Transcribe sin cambios el fragmento sobre la procesión desde "Al pasar la" hasta "adorado a competencia.".

### FRAGMENTO
··········

Al pasar la procesión, con varios artificios se desprendían de arriba innumerables flores. Se abrían pomos de aguas olorosas, se soltaban pájaros y brotaban entre la yerba mil juegos de agua diferentes. A los lados de la bóveda (realizada en una estructura que permitía entretejer flores y yerbas olorosas), se leían muchas tarjetas con pinturas y poesías al martirio de san Juan Bautista, a quien estaba el arco dedicado. En medio de la cuadra estaba un altar magnífico, y se entraba luego en otro arco o bóveda, semejante a la primera, que los caciques de Chalco y otras provincias habían adorado a competencia.

··········

### CONTENIDO DE DATOS
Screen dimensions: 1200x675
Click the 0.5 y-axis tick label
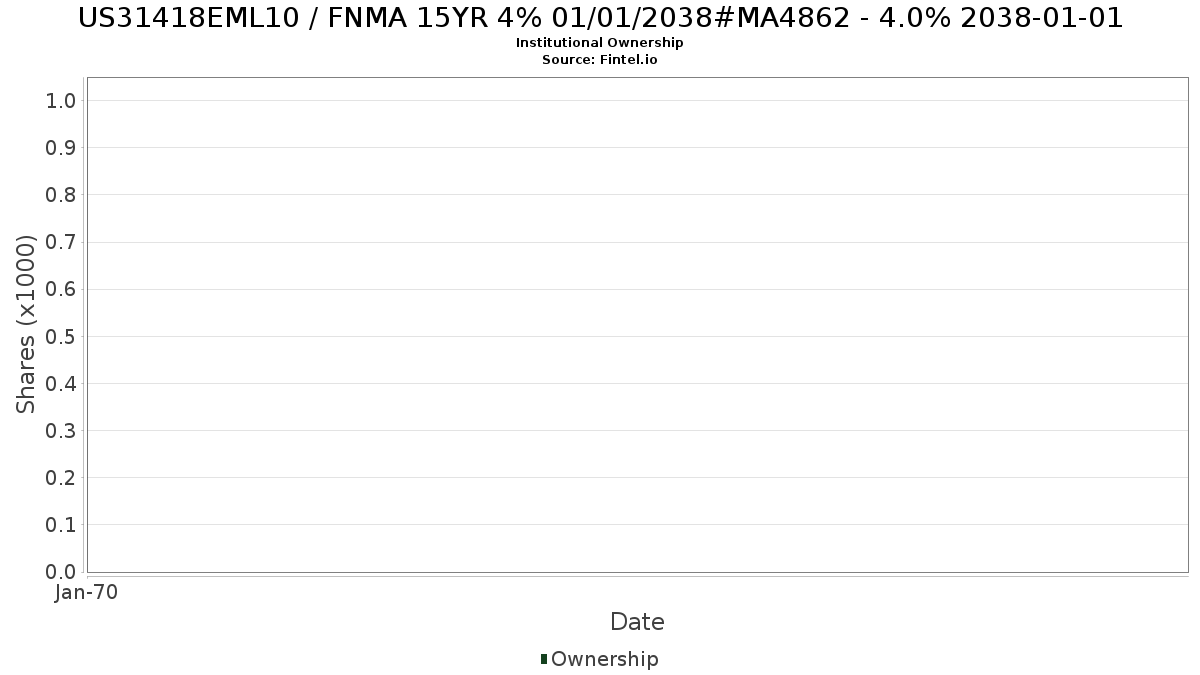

··········

### RESULTADO
Al pasar la procesión, con varios artificios se desprendían de arriba innumerables flores. Se abrían pomos de aguas olorosas, se soltaban pájaros y brotaban entre la yerba mil juegos de agua diferentes. A los lados de la bóveda (realizada en una estructura que permitía entretejer flores y yerbas olorosas), se leían muchas tarjetas con pinturas y poesías al martirio de san Juan Bautista, a quien estaba el arco dedicado. En medio de la cuadra estaba un altar magnífico, y se entraba luego en otro arco o bóveda, semejante a la primera, que los caciques de Chalco y otras provincias habían adorado a competencia.